Cette conclusion de cycle confirme les qualités de transparence et d'énergie qui font merveille dans ce répertoire, faisant mentir au passage Corneille et sa fable sur la valeur et le nombre des années. C'est au contraire une vision « de tête » – étonnamment mature quand on mesure l'expérience que d’ordinaire il faut pour parvenir à un tel niveau. Il convient de pénétrer dans ce coffret par le deuxième disque contenant les Quatuors en fa majeur Op.59 n°1 [n°7] et en mi mineur Op.59 n°2 [n°8]. Ces deux Razoumovski forment l'axe logique qui donne de cette interprétation la meilleure vision des angles et perspectives. La battue haletante des mouvements rapides y alterne avec une profondeur de champ inégalée dans les passages plus méditatifs. C'est, par exemple, le secret de ces vertiges de l'horizontalité dans le Poco adagio de Quatuor en mi bémol majeur Op.74 n°10, une façon très personnelle d'associer le legato à une tenue dense des valeurs longues, sans que jamais l'écoute ne se lasse. La palette dynamique est fort variée, sans recours à des éléments rubato qui la ferait sortir d'un cadre bien défini.
La justesse des intonations n'est jamais pointée comme élément suffisant et narcissique. La technique se plie constamment à l'expression, ce qui réussit tout particulièrement à la réussite des opus 132 et 135 (Quatuors n°15 et n°16), abordés à un degré de concentration qui n'a rien à envier à toutes les versions « historiques ». La Grande Fugue est jouée séparément de l'opus 130, ce qui permet de l'apprécier dans sa sauvagerie intrinsèque, avec une forme de rage expressive rarement entendue ailleurs.

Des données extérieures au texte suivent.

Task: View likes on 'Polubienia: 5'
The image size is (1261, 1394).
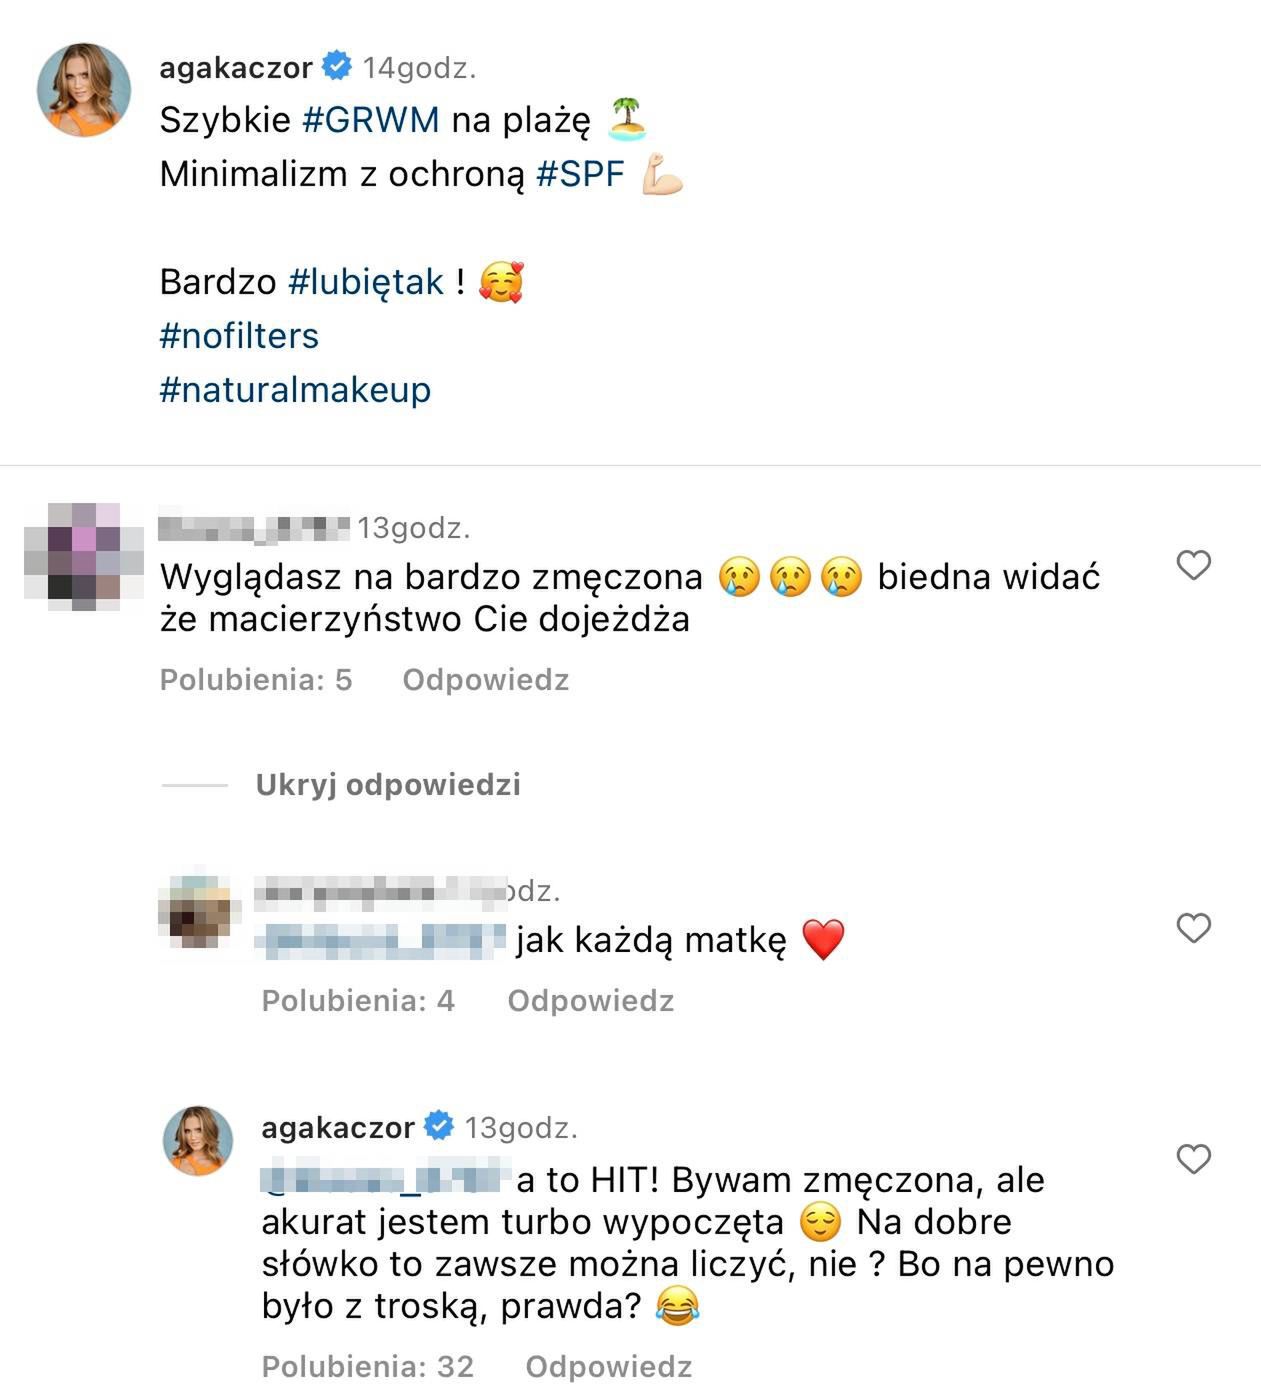Action: coord(256,680)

La libération de l'énergie se fait au prix d'une tension extrême dans la façon d'aborder le contrepoint, comme s'il s'agissait de briser des chaînes et de fuir au loin.
L'enregistrement est le résultat d'une série de concerts donnés au Studio Britten à Aldeburgh, fin 2012. La prise de son doit beaucoup au talent de John Fraser qui avait présidé chez EMI à leurs premiers enregistrements. Le résultat est une image sonore à la résonnance très naturelle, sans les traces habituelles d’un montage intempestif. Cette intégrale désormais complète se situe au sommet des propositions beethovéniennes de ces dix dernières années.